Entries for pointing to words and elements:
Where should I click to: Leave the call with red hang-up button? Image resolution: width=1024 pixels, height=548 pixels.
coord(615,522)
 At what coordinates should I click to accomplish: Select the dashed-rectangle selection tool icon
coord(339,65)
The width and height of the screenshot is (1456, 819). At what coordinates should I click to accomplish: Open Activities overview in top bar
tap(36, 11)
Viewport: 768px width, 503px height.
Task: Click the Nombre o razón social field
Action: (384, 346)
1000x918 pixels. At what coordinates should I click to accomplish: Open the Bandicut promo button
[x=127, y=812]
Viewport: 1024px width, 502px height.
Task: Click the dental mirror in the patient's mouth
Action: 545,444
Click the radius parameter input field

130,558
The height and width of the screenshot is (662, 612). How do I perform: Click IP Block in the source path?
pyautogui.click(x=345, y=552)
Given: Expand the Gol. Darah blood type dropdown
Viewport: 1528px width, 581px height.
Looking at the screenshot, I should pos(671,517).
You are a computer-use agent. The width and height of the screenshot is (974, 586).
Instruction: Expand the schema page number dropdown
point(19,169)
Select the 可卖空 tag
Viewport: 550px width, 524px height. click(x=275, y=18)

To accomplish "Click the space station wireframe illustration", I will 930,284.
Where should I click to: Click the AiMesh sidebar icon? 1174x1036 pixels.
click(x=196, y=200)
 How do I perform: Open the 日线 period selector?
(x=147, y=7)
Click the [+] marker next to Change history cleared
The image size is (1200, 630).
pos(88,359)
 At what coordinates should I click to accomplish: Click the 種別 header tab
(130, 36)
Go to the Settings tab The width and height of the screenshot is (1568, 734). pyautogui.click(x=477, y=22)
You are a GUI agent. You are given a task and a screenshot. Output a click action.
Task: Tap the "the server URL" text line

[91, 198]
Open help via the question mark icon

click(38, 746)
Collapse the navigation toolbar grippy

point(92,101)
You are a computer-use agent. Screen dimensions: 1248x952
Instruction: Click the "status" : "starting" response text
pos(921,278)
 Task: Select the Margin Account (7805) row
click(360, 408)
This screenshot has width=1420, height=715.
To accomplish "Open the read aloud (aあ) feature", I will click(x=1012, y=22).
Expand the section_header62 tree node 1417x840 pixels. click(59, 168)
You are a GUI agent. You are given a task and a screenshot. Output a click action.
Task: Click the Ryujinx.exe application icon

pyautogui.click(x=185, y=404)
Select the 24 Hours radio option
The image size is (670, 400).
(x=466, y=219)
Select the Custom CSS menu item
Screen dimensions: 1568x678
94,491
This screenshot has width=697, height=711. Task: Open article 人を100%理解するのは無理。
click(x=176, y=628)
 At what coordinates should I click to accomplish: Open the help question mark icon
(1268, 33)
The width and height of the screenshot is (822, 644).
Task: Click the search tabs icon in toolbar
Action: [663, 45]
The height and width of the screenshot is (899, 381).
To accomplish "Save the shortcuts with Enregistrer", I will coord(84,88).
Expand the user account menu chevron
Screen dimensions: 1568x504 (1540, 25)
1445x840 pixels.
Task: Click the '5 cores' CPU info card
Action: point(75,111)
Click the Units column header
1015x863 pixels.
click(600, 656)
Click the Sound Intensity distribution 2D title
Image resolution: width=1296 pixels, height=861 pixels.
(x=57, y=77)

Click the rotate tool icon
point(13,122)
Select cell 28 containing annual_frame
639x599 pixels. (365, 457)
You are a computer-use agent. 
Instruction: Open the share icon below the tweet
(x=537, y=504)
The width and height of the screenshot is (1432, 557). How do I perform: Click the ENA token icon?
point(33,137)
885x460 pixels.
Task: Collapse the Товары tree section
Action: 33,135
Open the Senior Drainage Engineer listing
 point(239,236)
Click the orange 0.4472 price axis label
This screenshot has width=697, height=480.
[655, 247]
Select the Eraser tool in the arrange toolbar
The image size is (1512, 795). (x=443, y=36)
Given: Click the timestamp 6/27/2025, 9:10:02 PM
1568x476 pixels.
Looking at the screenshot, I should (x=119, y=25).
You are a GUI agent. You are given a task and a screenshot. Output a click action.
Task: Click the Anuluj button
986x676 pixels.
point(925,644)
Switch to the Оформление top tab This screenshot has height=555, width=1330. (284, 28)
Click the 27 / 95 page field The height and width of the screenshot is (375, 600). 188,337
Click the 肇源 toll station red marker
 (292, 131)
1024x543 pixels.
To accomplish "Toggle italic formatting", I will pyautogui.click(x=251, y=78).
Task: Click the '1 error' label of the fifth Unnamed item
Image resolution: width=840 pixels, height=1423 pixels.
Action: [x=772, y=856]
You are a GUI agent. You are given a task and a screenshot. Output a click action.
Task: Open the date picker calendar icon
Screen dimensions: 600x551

— Instructions to follow —
Convert every line of the rows above into a numbered list, leaving out any blank lines.

— Complete output —
1. Where should I click to: Leave the call with red hang-up button? Image resolution: width=1024 pixels, height=548 pixels.
2. coord(615,522)
3.  At what coordinates should I click to accomplish: Select the dashed-rectangle selection tool icon
4. coord(339,65)
5. The width and height of the screenshot is (1456, 819). At what coordinates should I click to accomplish: Open Activities overview in top bar
6. tap(36, 11)
7. Viewport: 768px width, 503px height.
8. Task: Click the Nombre o razón social field
9. Action: (384, 346)
10. 1000x918 pixels. At what coordinates should I click to accomplish: Open the Bandicut promo button
11. [x=127, y=812]
12. Viewport: 1024px width, 502px height.
13. Task: Click the dental mirror in the patient's mouth
14. Action: 545,444
15. Click the radius parameter input field
16. 130,558
17. The height and width of the screenshot is (662, 612). How do I perform: Click IP Block in the source path?
18. pyautogui.click(x=345, y=552)
19. Given: Expand the Gol. Darah blood type dropdown
20. Viewport: 1528px width, 581px height.
21. Looking at the screenshot, I should pos(671,517).
22. You are a computer-use agent. The width and height of the screenshot is (974, 586).
23. Instruction: Expand the schema page number dropdown
24. point(19,169)
25. Select the 可卖空 tag
26. Viewport: 550px width, 524px height. click(x=275, y=18)
27. To accomplish "Click the space station wireframe illustration", I will 930,284.
28. Where should I click to: Click the AiMesh sidebar icon? 1174x1036 pixels.
29. click(x=196, y=200)
30.  How do I perform: Open the 日线 period selector?
31. (x=147, y=7)
32. Click the [+] marker next to Change history cleared
33. The image size is (1200, 630).
34. pos(88,359)
35.  At what coordinates should I click to accomplish: Click the 種別 header tab
36. (130, 36)
37. Go to the Settings tab The width and height of the screenshot is (1568, 734). pyautogui.click(x=477, y=22)
38. You are a GUI agent. You are given a task and a screenshot. Output a click action.
39. Task: Tap the "the server URL" text line
40. [91, 198]
41. Open help via the question mark icon
42. click(38, 746)
43. Collapse the navigation toolbar grippy
44. point(92,101)
45. You are a computer-use agent. Screen dimensions: 1248x952
46. Instruction: Click the "status" : "starting" response text
47. pos(921,278)
48.  Task: Select the Margin Account (7805) row
49. click(360, 408)
50. This screenshot has width=1420, height=715.
51. To accomplish "Open the read aloud (aあ) feature", I will click(x=1012, y=22).
52. Expand the section_header62 tree node 1417x840 pixels. click(59, 168)
53. You are a GUI agent. You are given a task and a screenshot. Output a click action.
54. Task: Click the Ryujinx.exe application icon
55. pyautogui.click(x=185, y=404)
56. Select the 24 Hours radio option
57. The image size is (670, 400).
58. (x=466, y=219)
59. Select the Custom CSS menu item
60. Screen dimensions: 1568x678
61. 94,491
62. This screenshot has width=697, height=711. Task: Open article 人を100%理解するのは無理。
63. click(x=176, y=628)
64.  At what coordinates should I click to accomplish: Open the help question mark icon
65. (1268, 33)
66. The width and height of the screenshot is (822, 644).
67. Task: Click the search tabs icon in toolbar
68. Action: [663, 45]
69. The height and width of the screenshot is (899, 381).
70. To accomplish "Save the shortcuts with Enregistrer", I will coord(84,88).
71. Expand the user account menu chevron
72. Screen dimensions: 1568x504 (1540, 25)
73. 1445x840 pixels.
74. Task: Click the '5 cores' CPU info card
75. Action: point(75,111)
76. Click the Units column header
77. 1015x863 pixels.
78. click(600, 656)
79. Click the Sound Intensity distribution 2D title
80. Image resolution: width=1296 pixels, height=861 pixels.
81. (x=57, y=77)
82. Click the rotate tool icon
83. point(13,122)
84. Select cell 28 containing annual_frame
85. 639x599 pixels. (365, 457)
86. You are a computer-use agent. 
87. Instruction: Open the share icon below the tweet
88. (x=537, y=504)
89. The width and height of the screenshot is (1432, 557). How do I perform: Click the ENA token icon?
90. point(33,137)
91. 885x460 pixels.
92. Task: Collapse the Товары tree section
93. Action: 33,135
94. Open the Senior Drainage Engineer listing
95.  point(239,236)
96. Click the orange 0.4472 price axis label
97. This screenshot has width=697, height=480.
98. [655, 247]
99. Select the Eraser tool in the arrange toolbar
100. The image size is (1512, 795). (x=443, y=36)
101. Given: Click the timestamp 6/27/2025, 9:10:02 PM
102. 1568x476 pixels.
103. Looking at the screenshot, I should (x=119, y=25).
104. You are a GUI agent. You are given a task and a screenshot. Output a click action.
105. Task: Click the Anuluj button
106. 986x676 pixels.
107. point(925,644)
108. Switch to the Оформление top tab This screenshot has height=555, width=1330. (284, 28)
109. Click the 27 / 95 page field The height and width of the screenshot is (375, 600). 188,337
110. Click the 肇源 toll station red marker
111.  (292, 131)
112. 1024x543 pixels.
113. To accomplish "Toggle italic formatting", I will pyautogui.click(x=251, y=78).
114. Task: Click the '1 error' label of the fifth Unnamed item
115. Image resolution: width=840 pixels, height=1423 pixels.
116. Action: [x=772, y=856]
117. You are a GUI agent. You are given a task and a screenshot. Output a click action.
118. Task: Open the date picker calendar icon
119. Screen dimensions: 600x551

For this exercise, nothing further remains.